In younger children rhabdomyosarcoma most often arises from the genitourinary tract, particularly from the bladder, prostate, and paratesticular, uterus and vagina [3]. In older children the tumor arises mainly from the neck, orbits, and extremities. In sonogram the tumor has heterogeneous variable nonspecific echotexture. The solid component of the lesion has been described as hyperechoic or hypoechoic and may contain sonolucent foci [4]. In CT the mass has usually heterogeneous appearance and enhances heterogeneously. Low attenuation usually represents necrosis. On MRI the mass has low signal on T1-weighted sequence and high signal on T2-weighted sequence. The mass usually heterogeneously enhances. A bone scintigraphy is usually performed during staging to screen for metastatic lesions. It is unlikely that bone-seeking radiopharmaceutical will concentrate in the tumor.

The current classification for rhabdomyosarcoma includes embryonal (with the less common subtype botryoid and variant spindle cell) which have an intermediate to superior prognosis, alveolar (with a poorer prognosis), undifferentiated sarcoma (also with a poorer prognosis), and sarcoma not otherwise specified [4]. Although rhabdomyosarcoma shares certain imaging characteristics with other soft-tissue sarcomas, it has been reported that there are rather unique features at presentation which should make the radiologist consider the diagnosis. In a previous study, it was shown that tumor heterogeneity is more prominent in alveolar and pleomorphic subtypes of adult rhabdomyosarcoma. These subtypes were also noted to have extremely high signal on T2 and STIR MRI [5]. Contrary to adult rhabdomyosarcoma where alveolar rhabdomyosarcoma demonstrated more heterogeneity in cross sectional imaging, rhabdomyosarcoma in the pediatric population demonstrates no significant difference in attenuation between the alveolar and embryonal subtypes [6].

Diagnosis of rhabdomyosarcoma depends on recognition of differentiation toward skeletal muscle cells. The proteins myoD1 and myogenin are transcription factor proteins normally found in developing skeletal muscle cells which disappears after the muscle matures and becomes innervated by a nerve. Thus, myoD1 and myogenin are not usually found in normal skeletal muscle and serve as a useful immunohistochemical marker of rhabdomyosarcoma [7].

The differential diagnosis depends on the location of the tumor. The differential diagnosis for abdominal or pelvic rhabdomyosarcoma may include teratoma, neuroblastoma, Wilms tumor, lymphangioma, and lymphoproliferative disorders. The differential diagnosis of rhabdomyosarcoma that originated from the extremities although may be the same, but tumors that are more common in the extremities such as osteosarcoma, Ewing`s sarcoma or synovial sarcoma need to be included. The imaging findings of most tumors that are included in the differential diagnosis list include heterogeneous variable nonspecific sonographic echotexture. Lymphoproliferative disorder demonstrates on sonography conglomerate of lymph nodes. Lymphangioma is seen on sonography as an anechoic cystic septated mass. Most of the solid tumors that are included in the differential diagnosis list demonstrate heterogeneous low attenuation on CT with variable enhancement. On MRI these tumors demonstrate low T1-weighted signal and high T2-weighted signal. Most of the tumors that are included in the differential diagnosis list do not demonstrate accumulation of bone-seeking radiopharmaceuticals, unless there are calcifications or bony elements in the tumor, such as in teratoma.

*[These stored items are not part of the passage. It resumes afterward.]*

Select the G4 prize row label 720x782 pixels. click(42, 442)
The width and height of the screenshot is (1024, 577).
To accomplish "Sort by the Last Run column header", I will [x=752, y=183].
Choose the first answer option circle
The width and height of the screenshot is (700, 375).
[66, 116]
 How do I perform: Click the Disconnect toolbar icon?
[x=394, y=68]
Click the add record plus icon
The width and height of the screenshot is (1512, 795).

Treatment for rhabdomyosarcoma consists of chemotherapy, radiation therapy and sometimes surgery. Surgery to remove the tumor may depend on the location of the tumor.

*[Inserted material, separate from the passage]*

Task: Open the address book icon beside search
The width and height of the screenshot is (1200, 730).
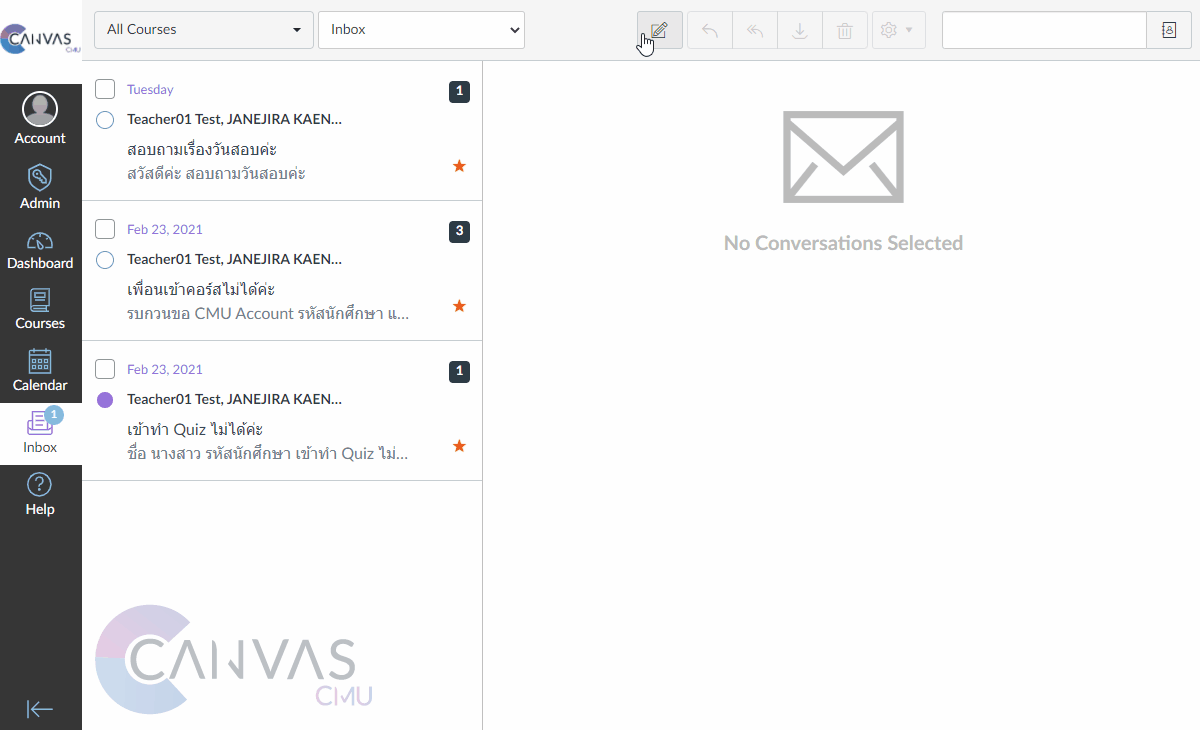Action: tap(1169, 30)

Accumulation of bone-seeking agents in rhabdomyosarcoma is rare, but has been previously reported [8, 9, 10]. Accumulation of bone-seeking agents has also been observed in many benign and malignant tumors such as breast cancer [11] and liver tumors [12]. The mechanism of uptake of bone-seeking agents in rhabdomyosarcoma is not completely understood, but in our case it is suggested that phosphate compound binds to a damaged mitochondria in necrotic tumors [13]. Microcalcifications might have been produced due to ischemic changes and altered capillary permeability of the tumor. Dystrophic microcalcifications are not always detected in CT, but the link between these calcifications to ischemic and necrotic changes is well demonstrated [14].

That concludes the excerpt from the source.